Local treatment for incomplete sarcoma excision involves re-excision with or without radiation therapy (RT) (Figure 2). Radiation, when given, is used to kill microscopic tumor cells left behind by the initial procedure in order to aid with local control, since surgery in this instance may often be less than exact. The decision whether or not to include systemic chemotherapy depends on many factors, including the tumor type, the initial tumor size, presence of metastatic disease on staging studies, and the histologic grade of the lesion, as well as the overall health of the patient.
Figure 2 A
Figure 2 B
Figure 2 C Figures 2 A, B, C: This sequence of photographs demonstrates a re-excision procedure: A) All tissue potentially exposed to viable tumor cells at the initial procedure should be removed at the time of re-excision, including the surgical scar; B) Careful preoperative planning is critical to successful tumor bed excision. Obtaining clean surgical margins is essential. In this case, fascia was kept with the specimen as the deep margin, leaving the deeper structures intact: C) The specimen after excision. The orientation has been marked for review by the pathologist.
Another factor that comes into consideration when planning the operative care of any sarcoma patient, particularly after radiation, is management of the surgical wound. Incisions in irradiated beds may have significantly impaired healing potential compared with other types of surgical incisions. Sometimes a transfer of healthy tissue into the area (a flap) with or without a skin graft is necessary for appropriate healing to occur. This may be done at the time of re-excision or after a period of attempted primary wound healing. Dialogue regarding soft tissue management and the potential need for tissue transfer is an important aspect of the preoperative discussion between the patient and his/her surgeon.
Follow-Up Once the course of treatment has been completed, a necessary schedule of follow-up begins. Usually, this means visits with various members of the sarcoma care team. Physical examination, imaging (local MRI, chest CT, x-rays) and sometimes other ancillary testing (cardiac testing, laboratory exams, etc.) are performed every 3 months for 2-3 years, every 4-6 months until 5 years after treatment, then annually for at least 5 years after this. Many permutations of the follow up schedule exist, and may be varied for particular individuals. This may predicated on many potential factors, most frequently the type and grade of tumor, and the presence of metastasis. As opposed to certain other types of cancer, there is really no time when “cure” is felt to have been definitively achieved. Sarcoma is a lifelong diagnosis, and should be treated as such.

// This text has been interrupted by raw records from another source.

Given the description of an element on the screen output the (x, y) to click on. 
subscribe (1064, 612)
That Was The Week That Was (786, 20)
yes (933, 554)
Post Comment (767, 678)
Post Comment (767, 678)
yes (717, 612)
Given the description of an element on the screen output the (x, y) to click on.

Having said this, most recurrences or metastases will be discovered within the first two to five years of the diagnosis and treatment. The longer a given person can go without evidence of systemic disease, the less likely it is that such disease will be detected. Still, late recurrences and metastases do occur, and therefore some type of follow-up is usually recommended for the rest of the patient’s life.

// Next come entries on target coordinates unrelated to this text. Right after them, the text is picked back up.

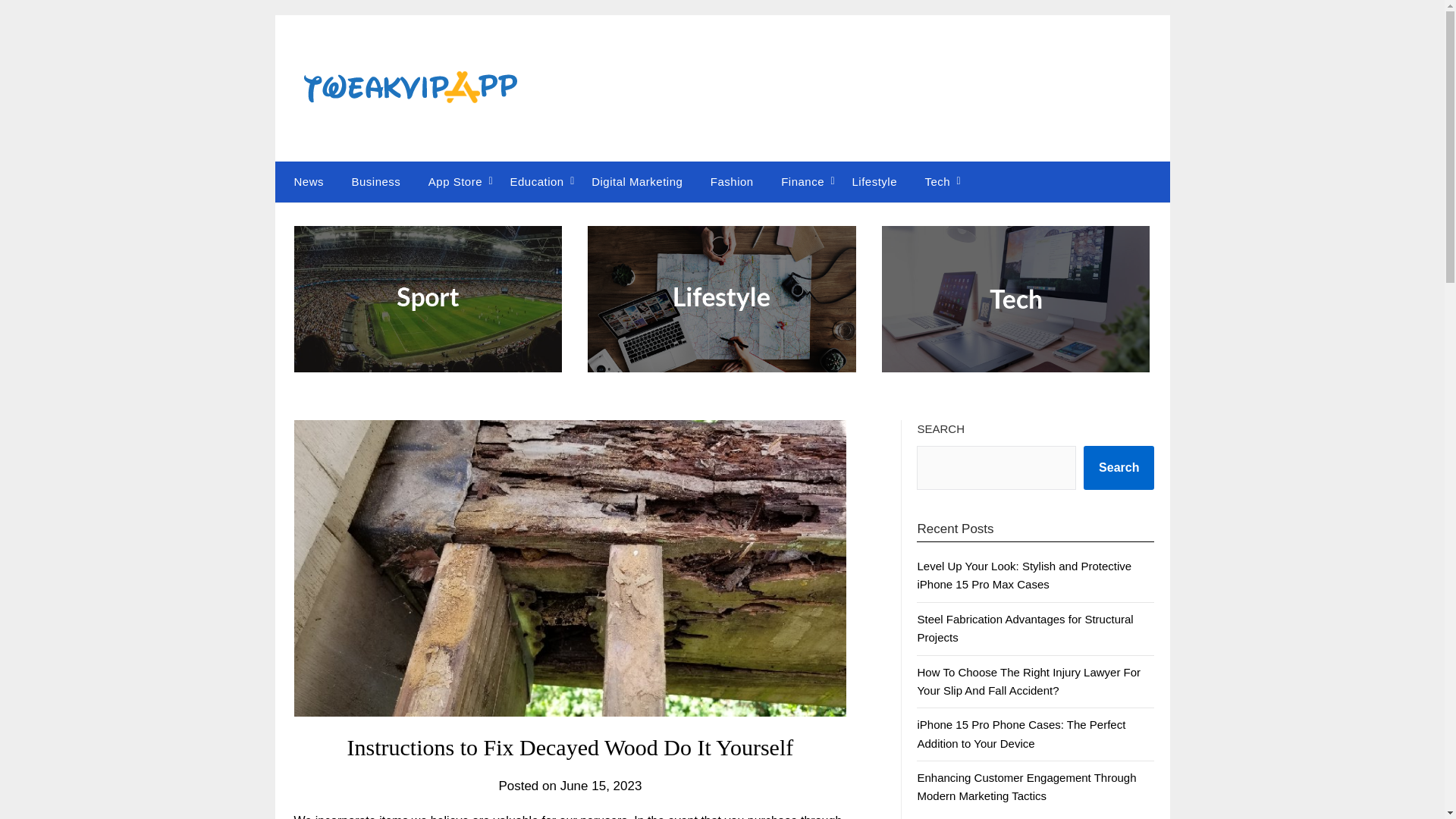
Search (1118, 467)
Tech (937, 181)
Business (375, 181)
Steel Fabrication Advantages for Structural Projects (1024, 627)
App Store (455, 181)
News (305, 181)
Digital Marketing (636, 181)
Lifestyle (874, 181)
Education (536, 181)
Finance (801, 181)
Fashion (731, 181)
Given the description of an element on the screen output the (x, y) to click on. 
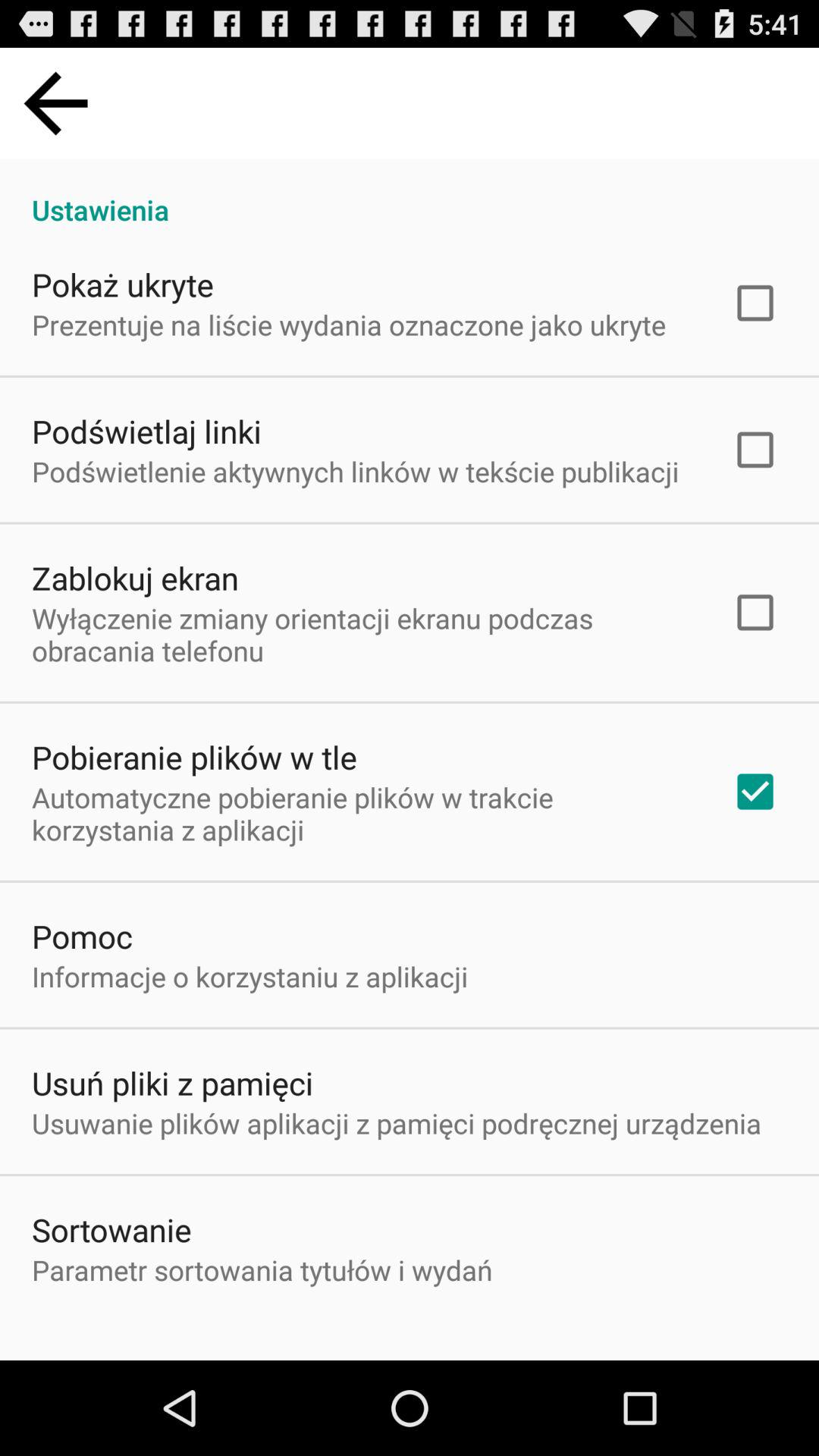
launch icon below sortowanie (261, 1269)
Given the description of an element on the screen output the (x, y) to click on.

As with many entities in medicine, prevention of unplanned excision is the best method of intervention. Unfortunately, they continue to occur on a regular basis. The problem usually is a lack of consideration of sarcoma in the initial differential diagnosis of a given mass. Only through improved awareness of these rare tumors among health care providers and the population-at-large, will the frequency of unplanned sarcoma resections diminish.